AIM:
Copy the rows word for word, from the line containing "Task: Add keyword with plus icon" through the line containing "Image resolution: width=660", including both of those lines. Leave the pictures out.

DATA FOR THIS EXERCISE:
————————

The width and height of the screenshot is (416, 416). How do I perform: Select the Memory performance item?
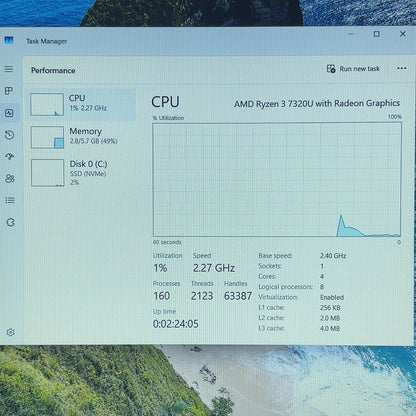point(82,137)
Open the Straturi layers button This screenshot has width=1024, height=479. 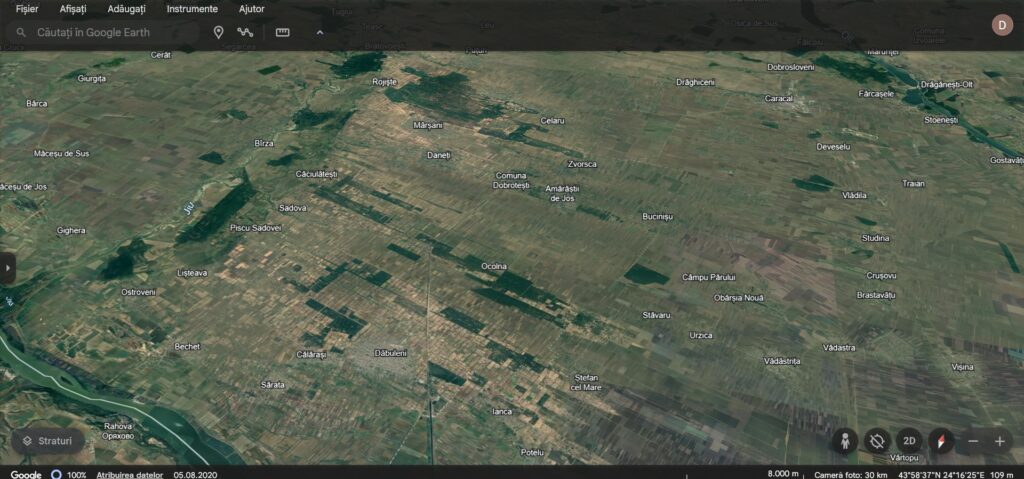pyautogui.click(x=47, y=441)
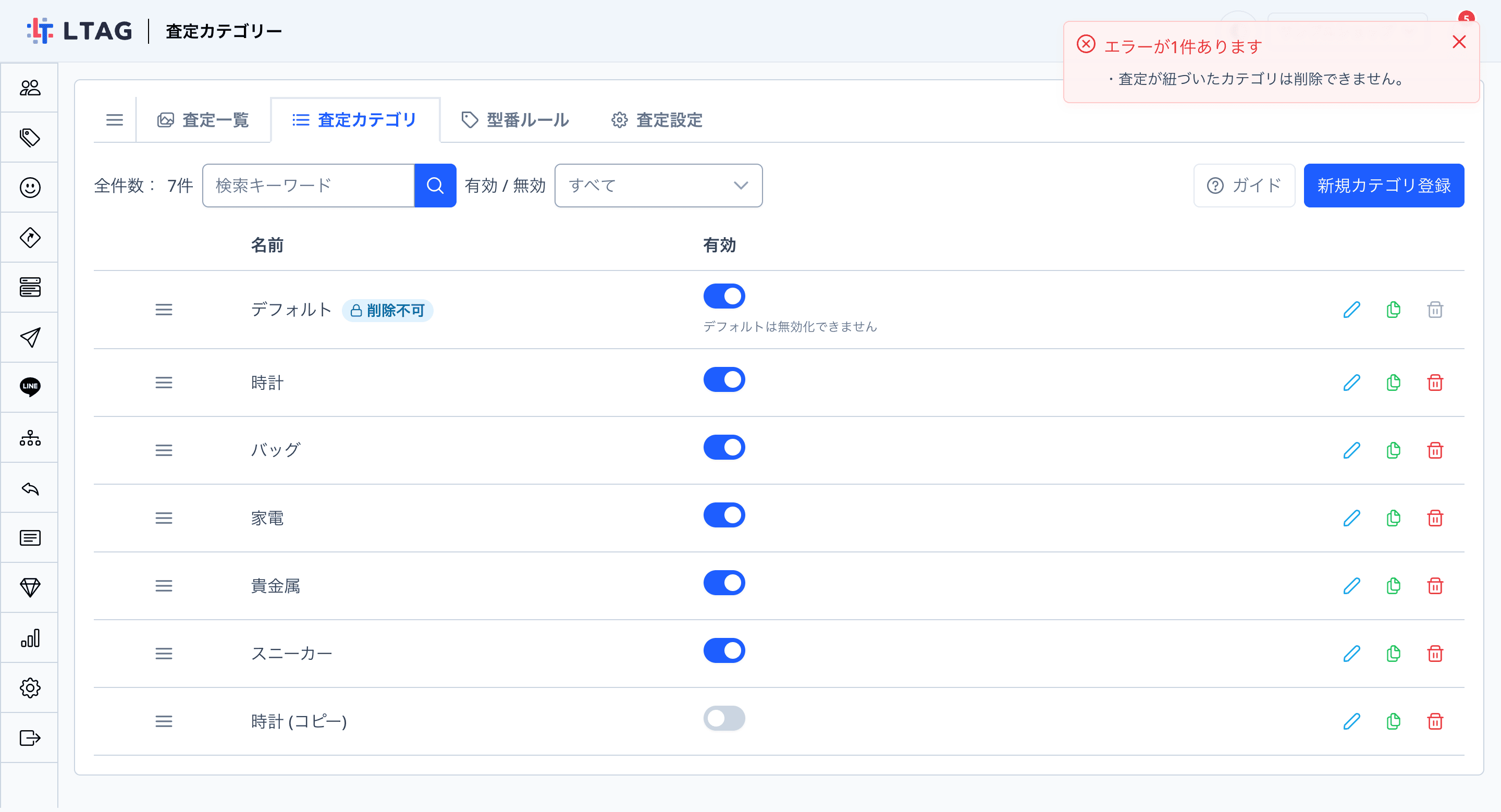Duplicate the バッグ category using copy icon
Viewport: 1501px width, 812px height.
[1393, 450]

————————

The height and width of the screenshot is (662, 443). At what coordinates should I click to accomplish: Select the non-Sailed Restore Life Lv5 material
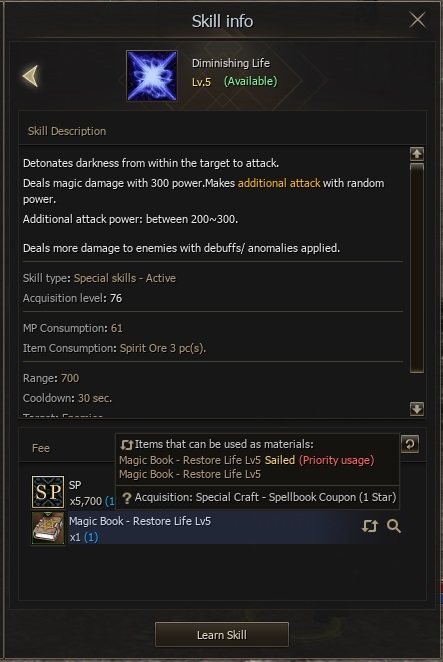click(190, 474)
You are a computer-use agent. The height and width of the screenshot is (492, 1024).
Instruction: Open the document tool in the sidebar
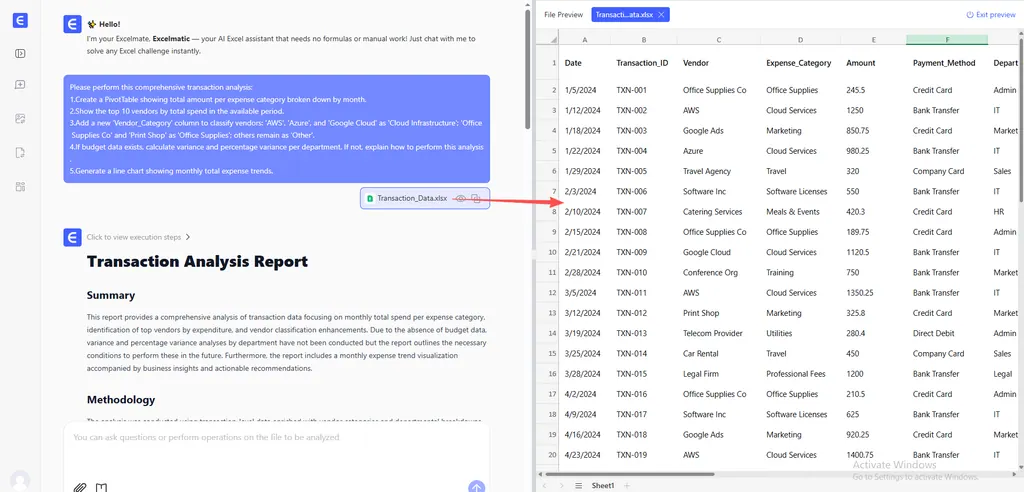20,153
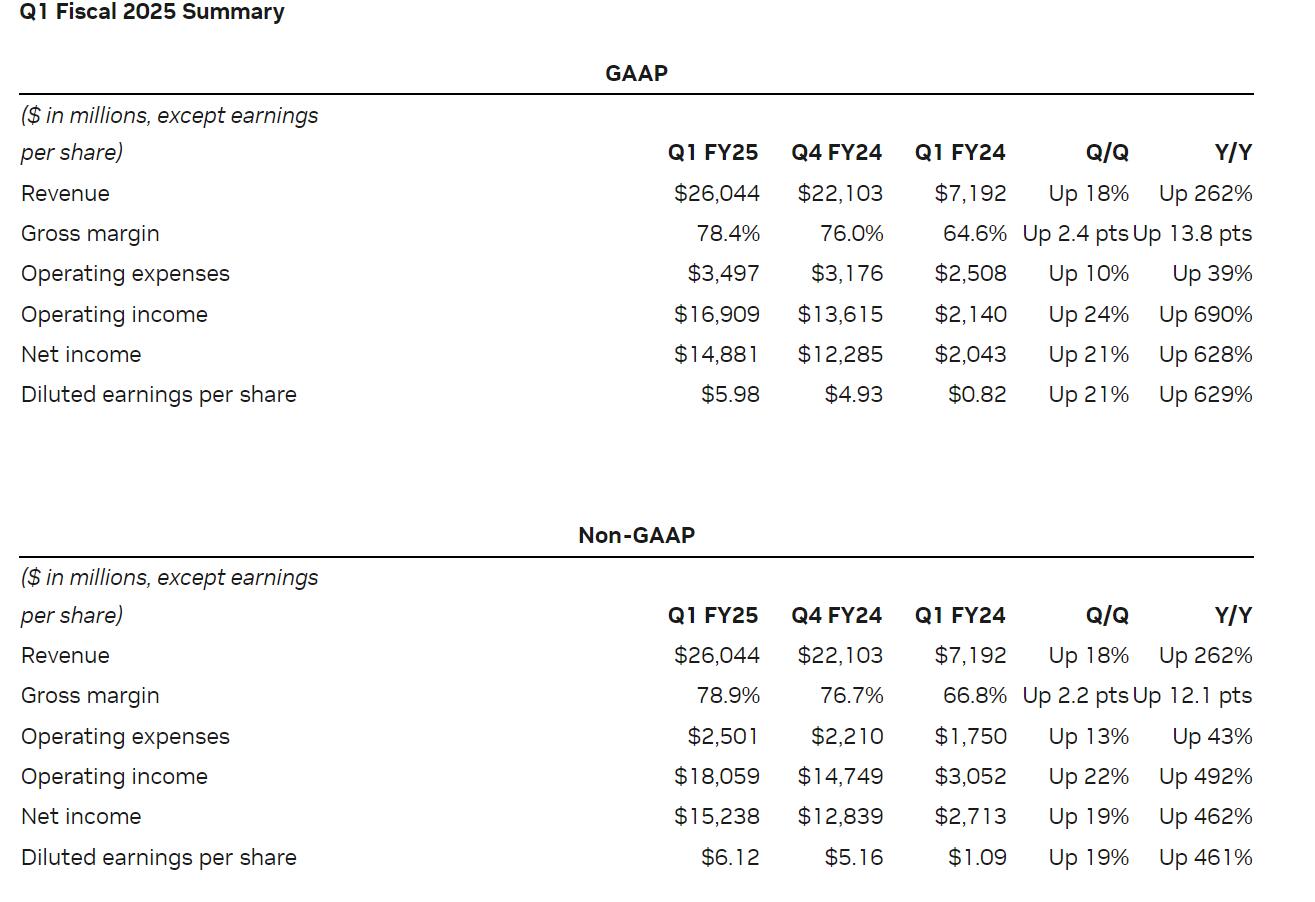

————————

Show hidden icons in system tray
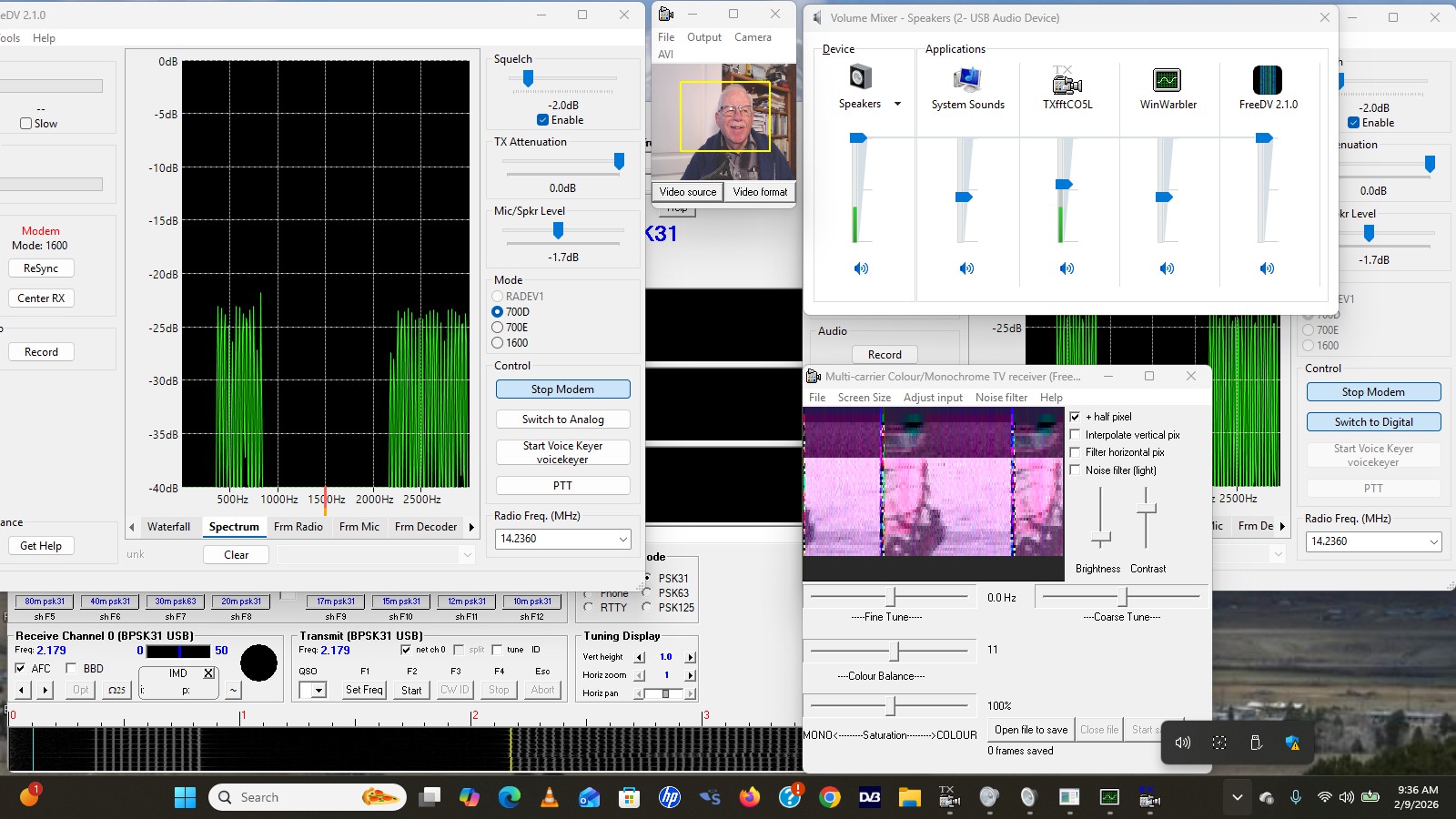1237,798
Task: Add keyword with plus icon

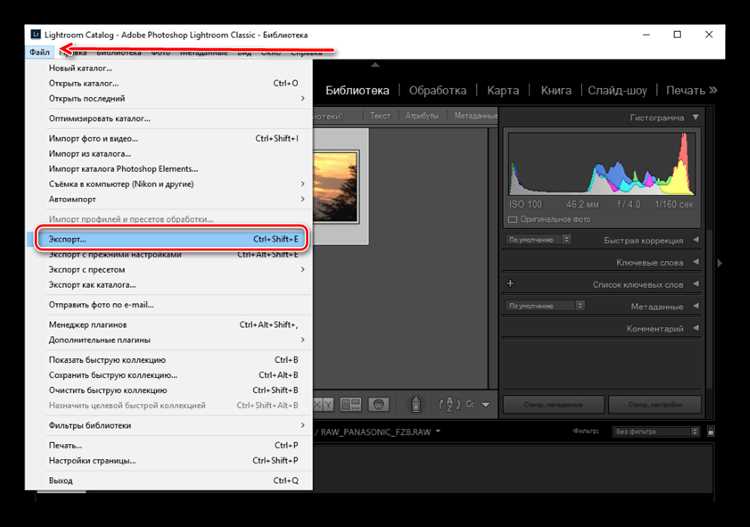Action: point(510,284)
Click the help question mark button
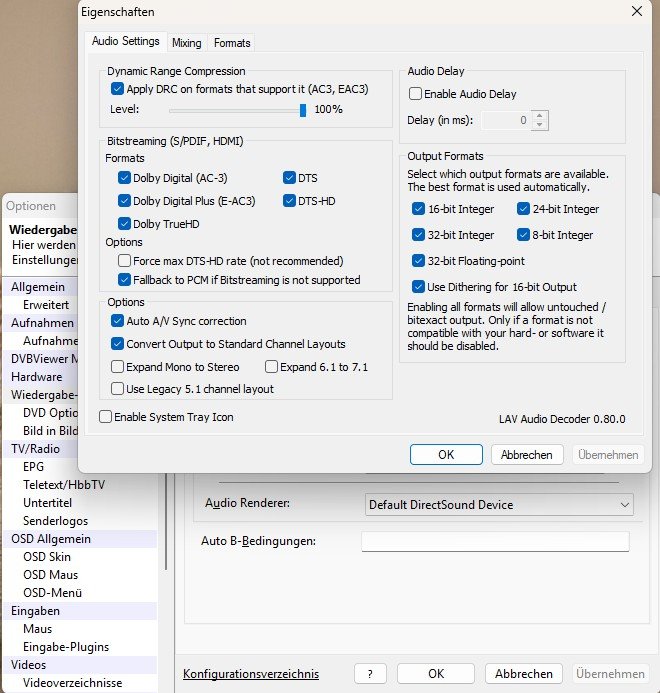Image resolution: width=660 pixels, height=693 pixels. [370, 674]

————————

OUTPUT OF THE TASK:
Task: Add keyword with plus icon

Action: point(510,284)
Click the help question mark button
Image resolution: width=660 pixels, height=693 pixels. [370, 674]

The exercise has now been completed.